Vamo arriba is an Uruguayan daytime television show broadcast by Channel 4. It debuted on December 3, 2018  and is presented by Giannina Silva, Gastón González and Federico Paz. The weekday program airs from 10:30 a.m. to 12:30 p.m. It was expanded to weekends with the debut of a Sunday edition on August 21, 2021.

History 
The program began to be broadcast on December 3, 2018, as part of a renovation and structuring of the morning programming of Channel 4. The first guest of the program was the historic figure of the Uruguayan carnival, Julio "Kanela" Sosa and the first dish cooked was a chivito.

Sections 

 Jenga Vila: Andy Vila leads this game where she and the guest must play Jenga, while the interview is held. 
 Sal o Pimienta: Viewers communicate to play and participate for a $20,000 cash prize. Conducted by Gastón González.
 Móvil en vivo: Pablo Magno leaves the studio and transmits from different parts of the city.

On-air staff 
Weekday editions
 Giannina Silva (Co-Host; 2022–present)
 Gastón González (Co-Host; 2018–present)
 Federico Paz (Co-Host; 2018–present)
 Marcelo Bornio (Chef; 2018–present)
 Anahí Lange (Reporter; 2018–present)
Sunday editions

 Luis Alberto Carballo (Co-Host; 2021–present)

• Objectives:
• A. From the Vamo arriba article, list every person named under the weekday editions of the on-air staff, along with each one's role.
• B. Write the text that comes next in the Vamo arriba article, starting right after its last line.

• Dataset extract:
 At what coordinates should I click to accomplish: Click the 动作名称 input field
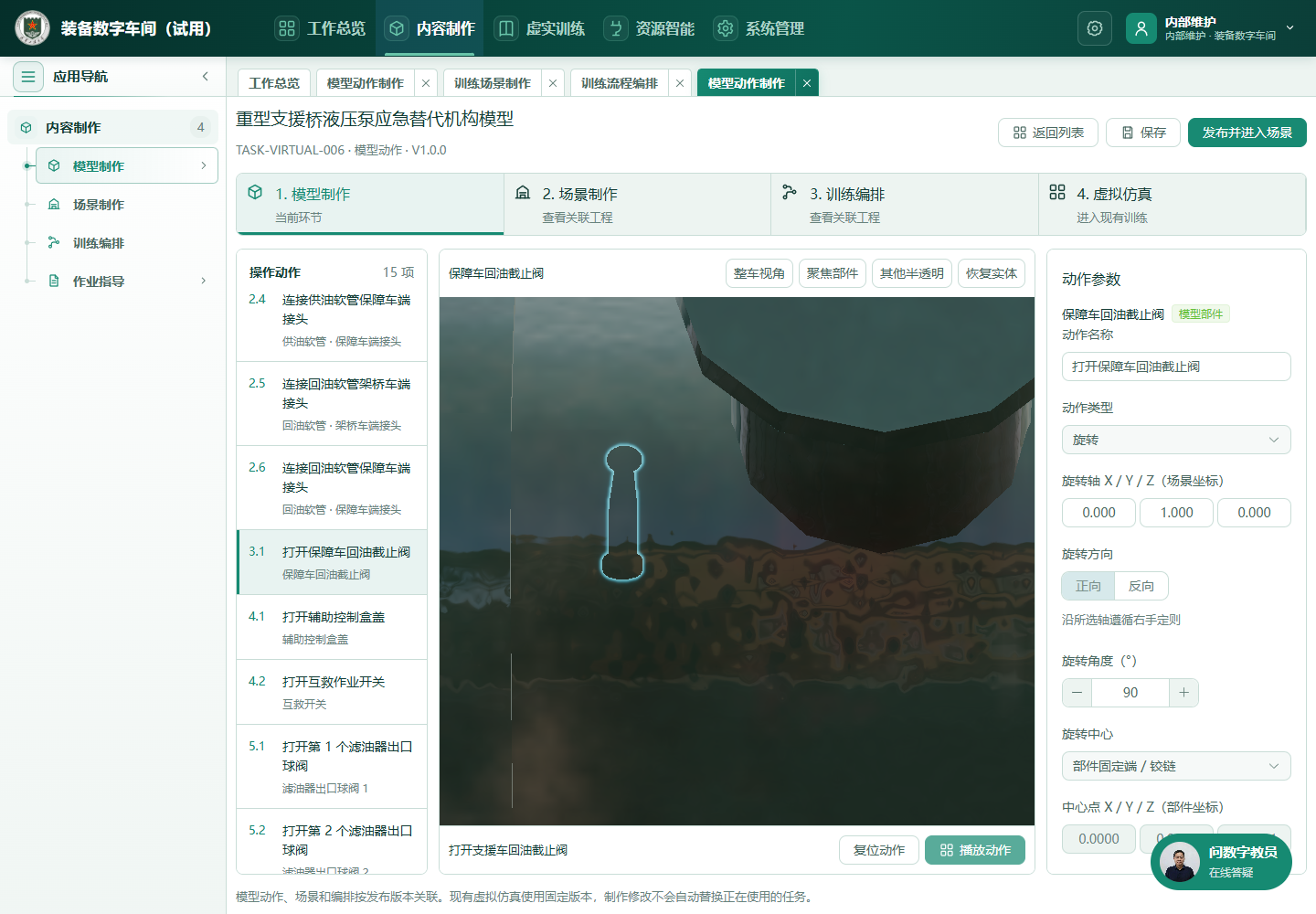point(1176,367)
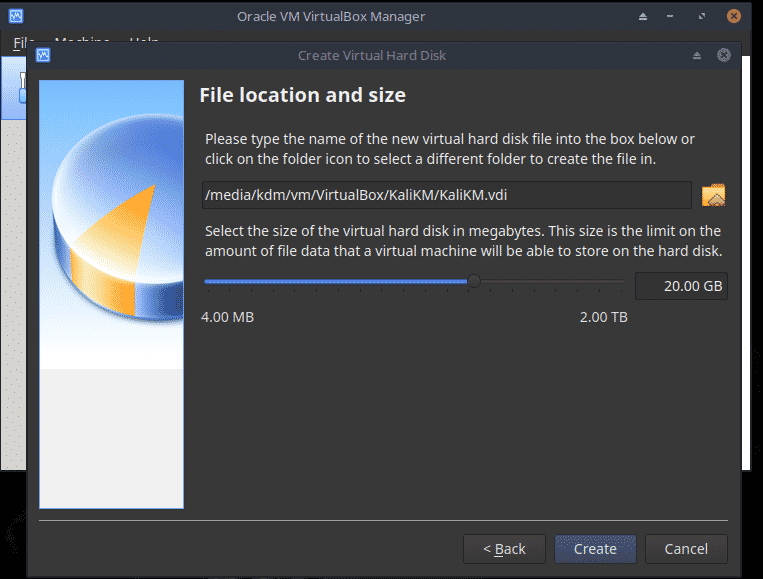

• Outputs for the tasks:
• A. Giannina Silva (Co-Host), Gastón González (Co-Host), Federico Paz (Co-Host), Marcelo Bornio (Chef), Anahí Lange (Reporter)

• B.
 Analaura Barreto (Co-Host; 2021–present)
 Alejandro Sonsol (Co-Host; 2021–present)

Former on-air staff 

 Pablo Magno (Reporter; 2018–2021)
 Andy Vila (Co-Host; 2018–2022)

Sunday edition 
Due to the good audience ratings of the program, and a new change in the channel's programming, a Sunday edition of the program was released on August 21, 2021, entitled Vamo Arriba que es Domingo. Hosted by Luis Alberto Carballo, Analaura Barreto and Alejandro Sonsol, the first broadcast led the audience with an average audience share of 6.4 points according to Kantar Ibope Media.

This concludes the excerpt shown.